5) Subjects naïve to treatment and/or currently not treated for at least 8 Weeks prior to the Screening Visit and willing to continue without non-study treatment for 12 Weeks, or subjects on stable treatment with DMARD (including biologicals) for at least 8 Weeks prior to the Screening Visit and willing to continue current stable treatment for 12 Weeks.
6) Subjects able and willing to give written informed consent (or legally acceptable representative or impartial witness when applicable) and is available for entire study.

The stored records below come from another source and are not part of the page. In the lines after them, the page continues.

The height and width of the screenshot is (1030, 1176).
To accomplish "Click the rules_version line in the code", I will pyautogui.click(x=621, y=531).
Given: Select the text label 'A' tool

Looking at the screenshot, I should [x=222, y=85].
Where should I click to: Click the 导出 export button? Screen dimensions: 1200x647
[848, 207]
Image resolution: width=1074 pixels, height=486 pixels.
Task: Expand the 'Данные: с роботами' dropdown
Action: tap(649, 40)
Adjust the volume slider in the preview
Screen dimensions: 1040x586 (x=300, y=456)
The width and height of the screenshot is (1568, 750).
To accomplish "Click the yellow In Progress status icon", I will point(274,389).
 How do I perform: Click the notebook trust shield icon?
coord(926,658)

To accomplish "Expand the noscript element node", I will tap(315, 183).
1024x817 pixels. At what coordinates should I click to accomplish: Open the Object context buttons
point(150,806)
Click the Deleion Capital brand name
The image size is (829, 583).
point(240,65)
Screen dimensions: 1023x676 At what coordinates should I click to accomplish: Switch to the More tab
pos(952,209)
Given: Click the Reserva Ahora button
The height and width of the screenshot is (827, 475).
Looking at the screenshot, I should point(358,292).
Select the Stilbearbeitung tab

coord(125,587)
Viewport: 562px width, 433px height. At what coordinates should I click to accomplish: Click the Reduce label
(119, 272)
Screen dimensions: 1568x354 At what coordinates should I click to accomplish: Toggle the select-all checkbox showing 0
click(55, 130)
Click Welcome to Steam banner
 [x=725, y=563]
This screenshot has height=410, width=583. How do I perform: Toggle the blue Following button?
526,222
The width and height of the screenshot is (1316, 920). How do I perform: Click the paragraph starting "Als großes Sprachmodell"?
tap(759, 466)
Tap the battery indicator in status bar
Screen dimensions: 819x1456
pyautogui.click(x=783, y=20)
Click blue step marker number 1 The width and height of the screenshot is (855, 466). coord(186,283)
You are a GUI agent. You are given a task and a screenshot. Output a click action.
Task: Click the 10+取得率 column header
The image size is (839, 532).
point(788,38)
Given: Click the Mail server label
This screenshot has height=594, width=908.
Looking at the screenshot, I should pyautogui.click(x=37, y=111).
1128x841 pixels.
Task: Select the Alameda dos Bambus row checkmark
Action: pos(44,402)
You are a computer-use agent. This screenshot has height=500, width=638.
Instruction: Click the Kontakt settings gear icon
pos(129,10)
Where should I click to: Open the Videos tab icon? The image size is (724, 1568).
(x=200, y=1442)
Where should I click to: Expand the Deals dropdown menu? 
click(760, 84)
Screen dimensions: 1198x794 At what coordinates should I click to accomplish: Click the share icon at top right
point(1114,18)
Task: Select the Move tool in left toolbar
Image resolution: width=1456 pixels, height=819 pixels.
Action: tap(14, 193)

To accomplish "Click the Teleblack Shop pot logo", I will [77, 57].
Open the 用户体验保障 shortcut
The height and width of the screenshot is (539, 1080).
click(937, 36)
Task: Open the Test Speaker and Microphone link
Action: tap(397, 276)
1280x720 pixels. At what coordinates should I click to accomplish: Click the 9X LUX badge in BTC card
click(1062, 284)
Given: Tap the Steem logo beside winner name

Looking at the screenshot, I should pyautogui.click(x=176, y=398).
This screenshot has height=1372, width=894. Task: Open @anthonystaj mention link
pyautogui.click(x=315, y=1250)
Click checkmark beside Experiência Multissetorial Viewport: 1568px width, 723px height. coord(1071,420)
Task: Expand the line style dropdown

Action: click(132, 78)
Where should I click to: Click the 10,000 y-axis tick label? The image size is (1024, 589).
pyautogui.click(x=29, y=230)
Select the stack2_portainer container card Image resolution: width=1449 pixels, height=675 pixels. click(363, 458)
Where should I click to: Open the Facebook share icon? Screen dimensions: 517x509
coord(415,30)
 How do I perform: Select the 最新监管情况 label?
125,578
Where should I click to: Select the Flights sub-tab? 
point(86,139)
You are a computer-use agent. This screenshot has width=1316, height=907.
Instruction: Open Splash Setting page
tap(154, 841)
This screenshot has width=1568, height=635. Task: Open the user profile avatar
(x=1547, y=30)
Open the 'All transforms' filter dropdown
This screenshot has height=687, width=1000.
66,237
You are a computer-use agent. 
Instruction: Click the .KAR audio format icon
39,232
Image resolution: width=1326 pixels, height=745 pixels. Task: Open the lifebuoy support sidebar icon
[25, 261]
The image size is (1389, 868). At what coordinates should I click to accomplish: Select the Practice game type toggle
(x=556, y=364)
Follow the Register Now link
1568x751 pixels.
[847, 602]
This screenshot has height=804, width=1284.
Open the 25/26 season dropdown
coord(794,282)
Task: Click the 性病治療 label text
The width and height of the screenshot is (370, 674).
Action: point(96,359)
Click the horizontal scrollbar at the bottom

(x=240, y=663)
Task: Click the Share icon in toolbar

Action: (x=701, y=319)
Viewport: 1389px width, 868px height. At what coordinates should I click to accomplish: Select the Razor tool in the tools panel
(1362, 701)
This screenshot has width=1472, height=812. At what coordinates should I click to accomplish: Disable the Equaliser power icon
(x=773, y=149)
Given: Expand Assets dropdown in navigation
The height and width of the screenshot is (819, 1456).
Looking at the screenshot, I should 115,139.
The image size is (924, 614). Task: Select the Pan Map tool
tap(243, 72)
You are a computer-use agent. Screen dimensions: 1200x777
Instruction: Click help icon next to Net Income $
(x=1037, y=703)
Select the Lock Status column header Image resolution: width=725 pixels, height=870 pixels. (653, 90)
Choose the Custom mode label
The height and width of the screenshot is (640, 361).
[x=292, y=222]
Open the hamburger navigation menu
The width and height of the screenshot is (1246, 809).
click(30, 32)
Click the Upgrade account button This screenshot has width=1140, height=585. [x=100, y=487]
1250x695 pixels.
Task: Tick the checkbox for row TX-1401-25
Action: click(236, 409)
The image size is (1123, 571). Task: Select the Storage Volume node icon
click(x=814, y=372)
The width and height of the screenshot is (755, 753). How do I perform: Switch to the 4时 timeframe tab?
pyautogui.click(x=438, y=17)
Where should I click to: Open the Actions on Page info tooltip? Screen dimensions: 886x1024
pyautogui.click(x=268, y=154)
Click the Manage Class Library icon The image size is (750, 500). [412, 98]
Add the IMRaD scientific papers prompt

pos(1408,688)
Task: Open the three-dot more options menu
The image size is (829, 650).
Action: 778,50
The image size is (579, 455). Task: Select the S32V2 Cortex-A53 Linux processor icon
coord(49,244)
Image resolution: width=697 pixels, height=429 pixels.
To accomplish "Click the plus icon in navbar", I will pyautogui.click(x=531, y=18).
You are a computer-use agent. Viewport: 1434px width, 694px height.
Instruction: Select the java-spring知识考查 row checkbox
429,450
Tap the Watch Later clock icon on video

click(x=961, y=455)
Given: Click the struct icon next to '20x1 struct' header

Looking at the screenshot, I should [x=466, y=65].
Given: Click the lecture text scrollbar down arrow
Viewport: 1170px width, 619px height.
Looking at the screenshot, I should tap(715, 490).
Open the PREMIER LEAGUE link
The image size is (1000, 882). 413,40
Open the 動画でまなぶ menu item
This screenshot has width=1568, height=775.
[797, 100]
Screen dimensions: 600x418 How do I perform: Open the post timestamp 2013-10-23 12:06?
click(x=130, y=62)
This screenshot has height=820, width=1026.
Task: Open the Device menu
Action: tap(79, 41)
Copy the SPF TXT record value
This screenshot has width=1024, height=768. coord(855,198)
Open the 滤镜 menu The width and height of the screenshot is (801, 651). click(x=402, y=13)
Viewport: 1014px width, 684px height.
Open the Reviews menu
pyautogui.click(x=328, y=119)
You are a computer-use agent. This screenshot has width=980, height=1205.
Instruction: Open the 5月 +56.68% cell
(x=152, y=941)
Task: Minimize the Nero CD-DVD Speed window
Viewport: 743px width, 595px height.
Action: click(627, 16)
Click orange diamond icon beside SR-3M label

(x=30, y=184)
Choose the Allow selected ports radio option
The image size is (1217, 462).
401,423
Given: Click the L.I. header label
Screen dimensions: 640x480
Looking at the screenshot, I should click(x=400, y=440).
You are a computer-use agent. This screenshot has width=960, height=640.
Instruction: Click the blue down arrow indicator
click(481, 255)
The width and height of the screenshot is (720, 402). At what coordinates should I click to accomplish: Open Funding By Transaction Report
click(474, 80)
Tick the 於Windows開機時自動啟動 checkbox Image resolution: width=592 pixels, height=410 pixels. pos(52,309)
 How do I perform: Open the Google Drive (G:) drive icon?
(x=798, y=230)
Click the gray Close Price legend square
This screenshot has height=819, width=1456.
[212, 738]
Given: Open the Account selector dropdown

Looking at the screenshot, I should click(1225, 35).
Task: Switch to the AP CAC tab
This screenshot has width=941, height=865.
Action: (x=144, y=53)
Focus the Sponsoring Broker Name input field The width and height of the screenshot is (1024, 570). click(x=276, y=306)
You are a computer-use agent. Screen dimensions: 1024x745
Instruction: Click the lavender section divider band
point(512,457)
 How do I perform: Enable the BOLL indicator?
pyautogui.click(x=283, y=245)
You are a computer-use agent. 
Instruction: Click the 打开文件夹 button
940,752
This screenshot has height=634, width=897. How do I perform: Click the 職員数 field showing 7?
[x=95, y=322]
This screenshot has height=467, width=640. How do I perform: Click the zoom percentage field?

7) Subjects of child bearing potential should be non-lactating and must be practicing an acceptable method of birth control as judged by the Investigator. Medically acceptable methods of birth control include bilateral tubal ligation or the use of either a contraceptive implant, a contraceptive injection (e.g., Depo-Provera*), an intrauterine device, vasectomized partner, an oral contraceptive taken continually within the past three months and which the subject agrees to continue using during the study
* * To adopt another birth control method, or a double-barrier method which consists of a combination of any two of the following: diaphragm, cervical cap, condom, or spermicide at least 2 months prior to study entry and must continue to use contraception for the duration of the study
* * Subjects who are postmenopausal for at least 1 year or surgically sterile (bilateral tubal ligation, bilateral oophorectomy, or hysterectomy has been performed on the subject) may participate in study.
* * All female subjects of child-bearing potential must have a negative urine pregnancy test
8) Male subjects enrolled in the study are advised to prevent passage of semen to their sexual partner during intercourse using acceptable methods as judged by the investigator.

Exclusion Criteria

1. Rheumatic autoimmune disease other than RA, e.g., systemic lupus erythematosus (SLE), mixed connective tissue disease (MCTD), scleroderma, polymyositis.
2. Current inflammatory joint disease other than RA (e.g. gout, reactive arthritis, psoriatic arthritis, spondyloarthritis, Lyme disease, osteoarthritis).
3. Subjects who are pregnant or intend to become pregnant during the study.
4. Have a family history (more than one first degree relative) of multiple thrombotic events (more than one per person) or a personal history of any venous or arterial thrombotic event including deep vein thrombosis, stroke, myocardial infarction, pulmonary embolus, and peripheral arterial thromboembolic events or abnormal ECG which may impact the subject*s safety as per Investigator*s opinion.
5. Subject with positive hepatitis panel (including hepatitis B surface antigen [HBsAg], and / or anti-hepatitis B core antibodies, and / or hepatitis C virus antibody [anti-HCV]), and / or a positive HIV antibody screen, based on the current medical data of the patient.
6. Abnormal hepatic function (ALT/AST or bilirubin > 2 x upper limit of normal) at the time of the Screening Visit.
7. Abnormal renal function (BUN or creatinine >1.25 x upper limit of normal) at the time of the Screening Visit.
8. Clinically significant out-of-range values on hematology panel, at discretion of the Principal Investigator.
9. Treatment with oral, rectal or injectable (including intra-articular) glucocorticoids (GC) within 6 Weeks prior to Screening Visit. Inhaled glucocorticoids are allowed. Topical steroids are allowed, however subjects should not have received more than 100 gram of a mild to moderate topical corticosteroid cream per Week, 50 gram of a potent corticosteroid cream per Week or 30 gram of a very potent topical
10. Contraindication for glucocorticosteroids
11. Neuropathies or other painful conditions that might interfere with pain evaluation, as judged by the Investigator.